Thomas A. Berry
President Donald Trump is reportedly considering an executive order that would impose sweeping changes on the 2026 federal elections. According to the Washington Post, the order under consideration could ban mail ballots and certain types of voting machines. The purported justification for these massive changes would be national security; a proponent of the order claims that “there are foreign interests that are interfering in our election processes,” which “causes a national emergency where the president has to be able to deal with it.”
In some areas of the law, the president’s inherent authority to act unilaterally without congressional authorization is murky or disputable. But in the realm of election administration, there is no ambiguity. The Constitution explicitly assigns to “the Congress” the power to “make or alter” election regulations “by Law” (i.e., by statute). That explicit textual command leaves no room for any claim that the president has inherent authority to alter election law by executive order.
The Framers of the Constitution understood the power (and the danger) that came with the control of election procedures. In a democracy, there is always a risk that those in power will change election procedures to make it inconvenient (or impossible) for their opponents to vote. That is why the Framers chose Congress, which represented the diverse national constituency, as the ultimate backstop against the potential for biased election administration.
Alexander Hamilton explained the Framers’ design of the Elections Clause in The Federalist no. 59, no. 60, and no. 61. In Federalist no. 59, Hamilton explained why the default rule is that each state legislature determines the “Times, Places and Manner of holding elections for senators and representatives” within that state. The Framers understood that in most areas of life, the governments closer to the people is better equipped to make the best decisions for their constituents. For example, a state government is more likely to know which polling locations are most convenient to best serve the population of the state.
But unlike other policy issues, control over federal elections also directly implicates the composition and continuity of the federal government. In an era when it was still uncertain whether the states would fully accept a new federal government, the Framers feared that some states might not cooperate with federal elections and thus threaten the very existence of a House and Senate. In Federalist no. 59, Hamilton expressed the Framers’ worry that the Union would be threatened “if the leaders of a few of the most important States should have entered into a previous conspiracy to prevent an election.”

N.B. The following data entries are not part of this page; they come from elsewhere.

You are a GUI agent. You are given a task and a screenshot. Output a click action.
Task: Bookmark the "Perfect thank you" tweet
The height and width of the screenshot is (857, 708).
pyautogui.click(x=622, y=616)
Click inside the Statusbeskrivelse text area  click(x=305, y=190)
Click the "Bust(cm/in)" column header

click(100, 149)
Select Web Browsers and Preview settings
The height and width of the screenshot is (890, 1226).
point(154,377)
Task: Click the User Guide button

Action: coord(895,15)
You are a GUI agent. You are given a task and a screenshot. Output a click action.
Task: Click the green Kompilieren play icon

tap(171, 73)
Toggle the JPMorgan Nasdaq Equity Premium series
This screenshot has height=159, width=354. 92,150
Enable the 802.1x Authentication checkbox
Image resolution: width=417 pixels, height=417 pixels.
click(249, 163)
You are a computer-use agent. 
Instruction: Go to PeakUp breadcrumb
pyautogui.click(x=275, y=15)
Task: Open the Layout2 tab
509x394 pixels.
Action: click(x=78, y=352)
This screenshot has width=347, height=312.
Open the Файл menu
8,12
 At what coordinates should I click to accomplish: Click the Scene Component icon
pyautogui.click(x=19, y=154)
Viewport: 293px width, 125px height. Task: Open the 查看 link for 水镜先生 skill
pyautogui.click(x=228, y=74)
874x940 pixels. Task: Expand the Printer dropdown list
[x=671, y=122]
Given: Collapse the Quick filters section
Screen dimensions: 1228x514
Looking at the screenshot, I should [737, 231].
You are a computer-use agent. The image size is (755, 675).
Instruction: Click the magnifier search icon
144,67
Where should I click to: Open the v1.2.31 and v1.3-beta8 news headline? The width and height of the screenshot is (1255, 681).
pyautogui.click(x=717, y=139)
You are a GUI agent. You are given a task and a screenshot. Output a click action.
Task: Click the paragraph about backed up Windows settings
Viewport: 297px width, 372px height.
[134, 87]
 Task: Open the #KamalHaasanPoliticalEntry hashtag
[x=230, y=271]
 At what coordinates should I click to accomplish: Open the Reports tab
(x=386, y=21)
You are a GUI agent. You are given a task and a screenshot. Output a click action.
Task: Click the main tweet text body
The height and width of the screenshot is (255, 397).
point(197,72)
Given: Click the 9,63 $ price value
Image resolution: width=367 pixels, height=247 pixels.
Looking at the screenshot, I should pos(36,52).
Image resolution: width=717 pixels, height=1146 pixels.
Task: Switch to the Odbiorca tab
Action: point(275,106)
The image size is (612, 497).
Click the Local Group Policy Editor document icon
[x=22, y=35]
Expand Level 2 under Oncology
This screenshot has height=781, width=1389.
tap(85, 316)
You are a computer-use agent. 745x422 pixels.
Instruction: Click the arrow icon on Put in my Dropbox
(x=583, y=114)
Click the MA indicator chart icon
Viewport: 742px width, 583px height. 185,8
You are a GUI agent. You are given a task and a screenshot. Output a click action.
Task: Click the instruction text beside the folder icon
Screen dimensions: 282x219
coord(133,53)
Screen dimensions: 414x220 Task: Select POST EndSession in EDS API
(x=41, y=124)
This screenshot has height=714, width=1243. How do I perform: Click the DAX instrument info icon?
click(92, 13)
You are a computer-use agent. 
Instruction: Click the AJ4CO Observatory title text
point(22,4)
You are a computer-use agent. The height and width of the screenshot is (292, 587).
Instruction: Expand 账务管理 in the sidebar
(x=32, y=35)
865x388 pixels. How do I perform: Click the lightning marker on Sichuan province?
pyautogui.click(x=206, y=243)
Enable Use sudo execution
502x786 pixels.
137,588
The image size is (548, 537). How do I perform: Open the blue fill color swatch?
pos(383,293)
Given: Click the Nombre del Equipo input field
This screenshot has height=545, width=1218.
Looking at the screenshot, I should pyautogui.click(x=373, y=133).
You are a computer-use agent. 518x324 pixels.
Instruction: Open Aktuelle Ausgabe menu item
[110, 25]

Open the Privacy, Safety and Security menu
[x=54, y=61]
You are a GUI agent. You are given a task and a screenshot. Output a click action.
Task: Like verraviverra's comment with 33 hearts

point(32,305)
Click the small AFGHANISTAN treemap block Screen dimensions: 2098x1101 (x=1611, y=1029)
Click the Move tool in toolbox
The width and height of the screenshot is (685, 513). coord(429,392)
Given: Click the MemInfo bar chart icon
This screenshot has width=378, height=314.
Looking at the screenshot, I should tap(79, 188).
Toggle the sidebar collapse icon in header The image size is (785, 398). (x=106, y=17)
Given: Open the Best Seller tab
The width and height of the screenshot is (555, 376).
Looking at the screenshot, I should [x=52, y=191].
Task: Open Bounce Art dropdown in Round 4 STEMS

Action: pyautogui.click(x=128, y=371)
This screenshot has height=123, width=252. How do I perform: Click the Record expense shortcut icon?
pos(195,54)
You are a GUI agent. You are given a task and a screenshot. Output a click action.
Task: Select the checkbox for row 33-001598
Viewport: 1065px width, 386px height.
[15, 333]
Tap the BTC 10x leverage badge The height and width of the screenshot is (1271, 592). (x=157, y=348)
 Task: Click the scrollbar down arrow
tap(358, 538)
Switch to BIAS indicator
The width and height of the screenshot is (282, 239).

These concerns led the Framers to give Congress the power to overrule state regulations of federal elections. And as Hamilton explained in Federalist no. 60, it is the diversity of Congress that protects against the abuse of this power. Critics feared that the federal government’s power over elections “might be employed in such a manner as to promote the election of some favorite class of men in exclusion of others, by confining the places of election to particular districts, and rendering it impracticable to the citizens at large to partake in the choice.” But as Hamilton noted, “There is sufficient diversity in the state of property, in the genius, manners, and habits of the people of the different parts of the Union, to occasion a material diversity of disposition in their representatives towards the different ranks and conditions in society.” In other words, a Congress composed of representatives of the rural and urban, rich and poor, and northern and southern alike would be unlikely to enact legislation disadvantaging one constituency for the benefit of the other.
And to remove all doubt that the Framers understood that such election regulations would be passed like any other statute, Hamilton continued with reference to the arduous process of bicameralism and presentment that all bills must survive to become law. “The circumstance which will be likely to have the greatest influence in the matter, will be the dissimilar modes of constituting the several component parts of the government. The House of Representatives being to be elected immediately by the people, the Senate by the State legislatures, the President by electors chosen for that purpose by the people, there would be little probability of a common interest to cement these different branches in a predilection for any particular class of electors.”
If the president could unilaterally change federal election law without Congress, it would destroy this design. The presidency, being concentrated in one person, does not represent the same diversity of national interests as Congress. If the president alone could change election procedures nationwide, there is a very real risk that the president would indeed choose procedures that would aid his electoral allies and disadvantage his electoral opponents. That is why any legal claim of inherent presidential authority to regulate elections during a supposed “national security emergency” must be vigorously opposed.
Fortunately, the courts have already recognized these principles in evaluating challenges to a previous executive order attempting to change federal election procedures. In an opinion issued last month striking down portions of that order, DC District Court Judge Colleen Kollar-Kotelly held that “our Constitution does not allow the President to impose unilateral changes to federal election procedures.” It really is as simple as that. If President Trump follows through on this misguided executive order, it should meet the same fate in the courts.